Your idiocy doesn't rebound against anybody else.

So this, in the metaphor, would be a guy who prints up my novel, under his name,
using his own printing press and his own distribution network, not involving
any entities other than himself.

That's pretty rare. Most plagiarists are victimizing not only the author, but
also their provided market -- either a publisher, or in this case, a community
bulletin board.

Those plagiarists are asking others to share the responsibility for their crime.

So let's adjust the hypothetical.

Let's assume that you're drinking with friends and you go up to that same big
muscular guy and you say, "Me and my friends, OVER THERE, think you're a big

That's something else.

In that case you are stupidly and inconsiderately requiring your friends to
pay the price of your idiocy. THEY are going to share the cuts and bruises that
YOU deserve.

In such a case you are being obnoxious to the big guy at the bar, the owner
of the establishment, everybody who went there to have a peaceful drink, AND
your friends.

If the end result of the fight that ensues is that the bar is closed down and
NOBODY gets to drink there ever again, then you have done your friends and an
innocent business harm.

Plagiarism is more than harmful to the author. It's dangerous to the plagiarist.
AND to others.

I can only repeat: this Lucius defecated in somebody else's living room, during
a family gathering. EVERYBODY there should be upset. Not just the guy whose
shoes were defecated on.
First off, I agree with everything Adam-Troy has put down in black and white. Coming from a journalism background, and working in a university setting, plagiarism is an issue that's been high on my radar screen for years, even before I was writing and selling fiction.

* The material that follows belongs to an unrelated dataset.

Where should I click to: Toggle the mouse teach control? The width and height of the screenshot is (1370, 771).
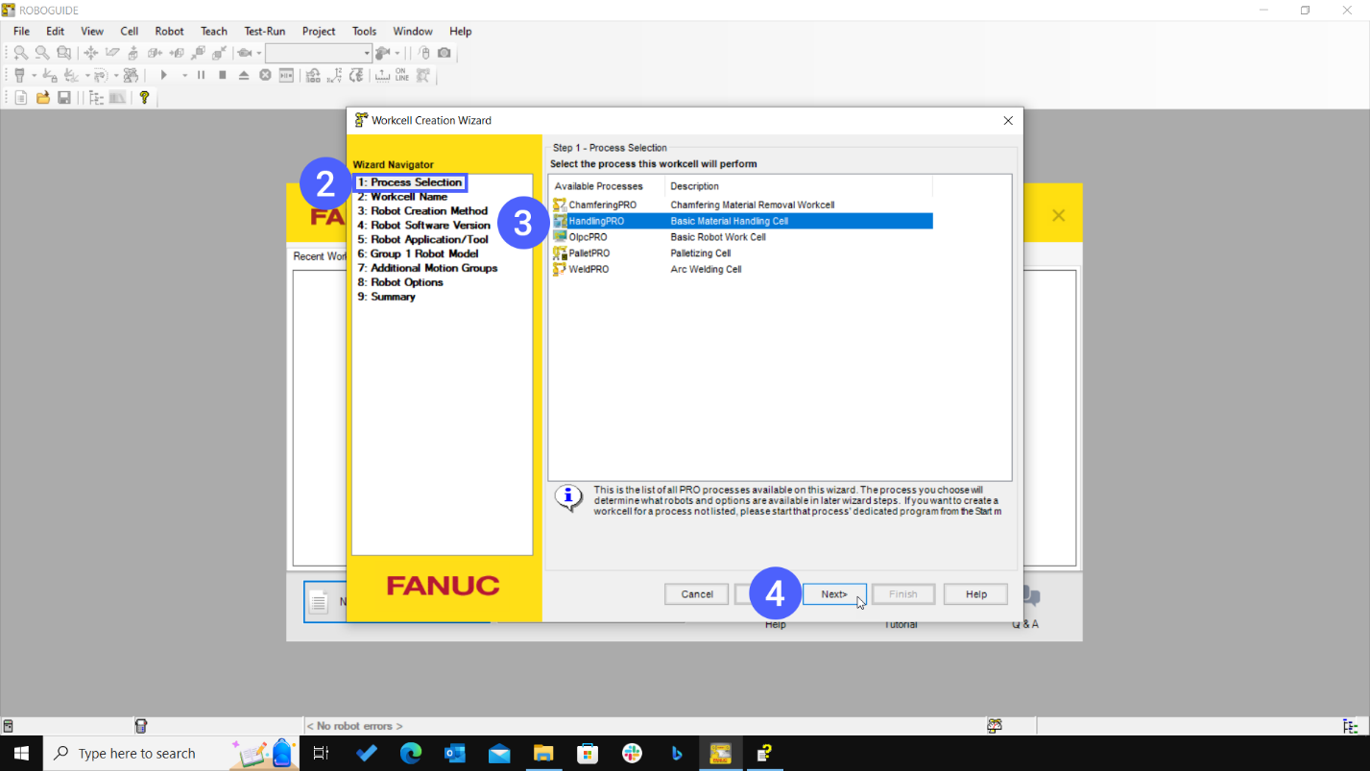423,53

I suspect his argument and carefully crafted points will be lost on this particular audience. They won't see any personal cost to the creator. Their reaction will be (and I'm almost willing to bet money on this one) more along the lines of "Yeah, but posting those stories was NO BIG DEAL. AOL was only hurt because Harlan OVERREACTED. The only way our boards, and by extension, us, will be hurt is if Adam-Troy is an ass and OVERREACTS."

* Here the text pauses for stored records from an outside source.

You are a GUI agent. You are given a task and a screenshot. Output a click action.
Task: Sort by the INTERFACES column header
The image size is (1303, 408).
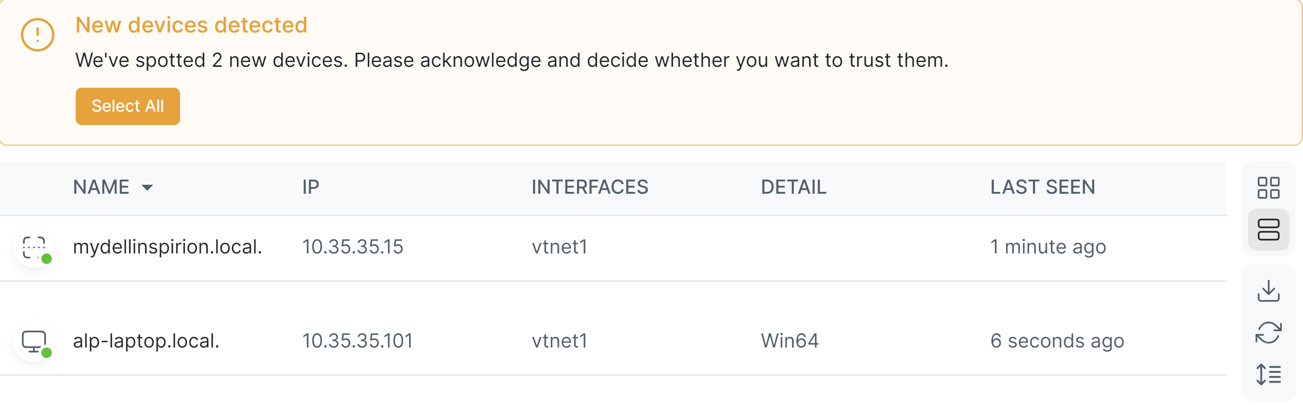click(590, 187)
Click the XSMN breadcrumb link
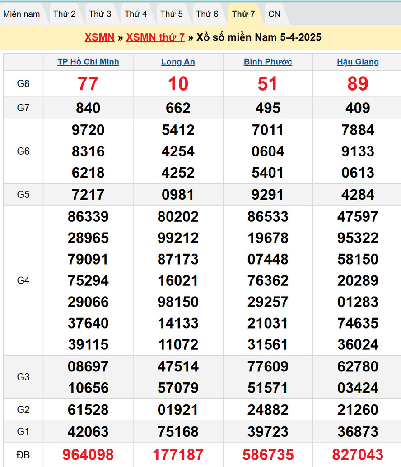This screenshot has width=401, height=467. point(99,37)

I absolutely disagree with those sentiments, but such self-centered worldviews are all too common online and off. It's easy to blame such attitudes as "kids these days" but the easy access and anomymity the internet provides leads folks of all generations to embrace this sense of no-strings entitlement. I've seen it personally more times than I care to count. And if anyone steps in to interrupt this magical flow of manna from heaven, well, THAT person becomes the bad guy. Happens every time.